Saloon customers were a varied lot, as were the bars themselves and the men who tended them. The customers, too, went through a series of metamorphoses, from prospector, desperado, and gambler, to cowhand, stockman, coal miner and railroader, clubman and mining baron, as well as drummer and honest workman "with lunch pail and mourning bands under his fingernails," until he finally turned tourist.. Travelers often commented on the gentleness and respect with which westerners treated women, but this endearing trait cannot be absolutely taken for granted. Western men slapped women around occasionally...
In certain areas saloon customers were a fairly homogeneous, Anglo-Saxon lot... Though western saloons were overwhelmingly egalitarian for whites, as a rule drinking democracy did not extend to other races. Indians were excluded by law. And occasional black man might be grudgingly accepted, or at least ignored, if he happened to be a noted gambler or badman... The most offended against were the Chinese. Barely suffered as long as they did coolie work, they risked their lives if they ventured into a white man's drinking place...
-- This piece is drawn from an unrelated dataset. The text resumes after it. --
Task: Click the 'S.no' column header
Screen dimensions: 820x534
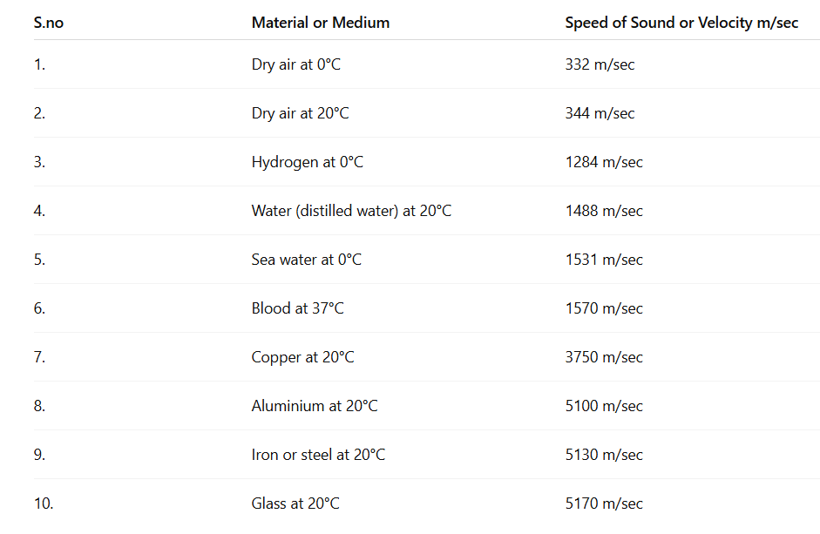Action: (49, 23)
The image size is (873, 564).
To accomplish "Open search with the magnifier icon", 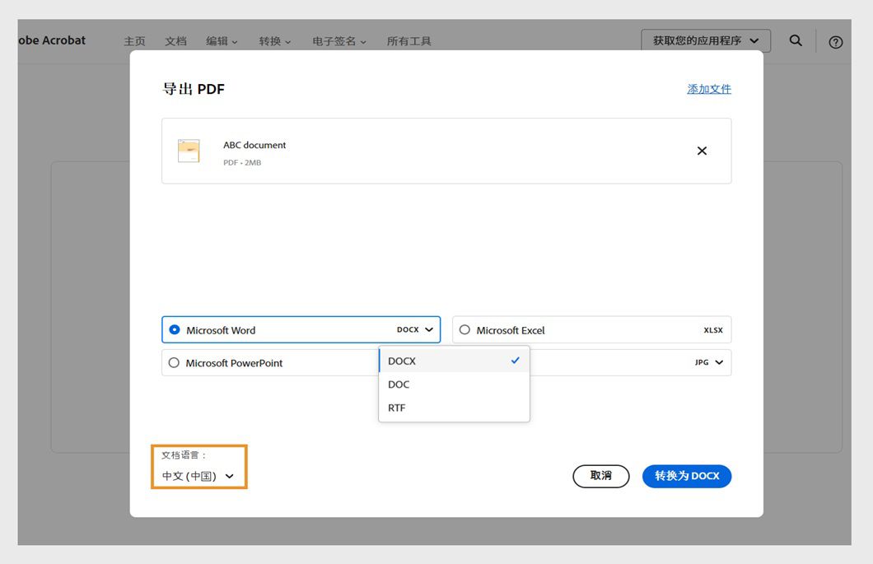I will (795, 40).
One seldom-mentioned but generally excluded minority was, of course,
women. The saloon customer did not want them around unless they were pretty waiter girls or ladies of the night. The old tale, however, that respectable women never, never entered the western saloon has to be taken with more than a grain of salt. In larger cities women sooner or later, generally sooner, asserted their right to a public nip of the forbidden fruit and were sometimes provided with a discreet ladies' side entrance... In the smaller town of the cow country an unspoken taboo against women in saloons lasted until World War I and beyond. In retaliation the ladies managed to dry up large regions of the West. Thus the war of the sexes unfolded on the alcoholic battlefield.
The vast majority drank only the straight stuff-- rye or bourbon. All
else was considered giving oneself airs. Men who went in for fancy or mixed drinks were said to have an "educated thirst." Their tastes were respected as long as they were known as regular fellows who had proved themselves at work on horseback or with a pick below ground. A foreigner, however, who asked for a cocktail might find himself the object of derision. Sometimes such an unlucky dude was forced to swallow a fifth of white lightning at gunpoint-- "for his own good." Foreigners used to nursing their drinks were horrified at the speed with which westerners tossed off their nightly ration. It seemed that they were "more interested in results than pleasure."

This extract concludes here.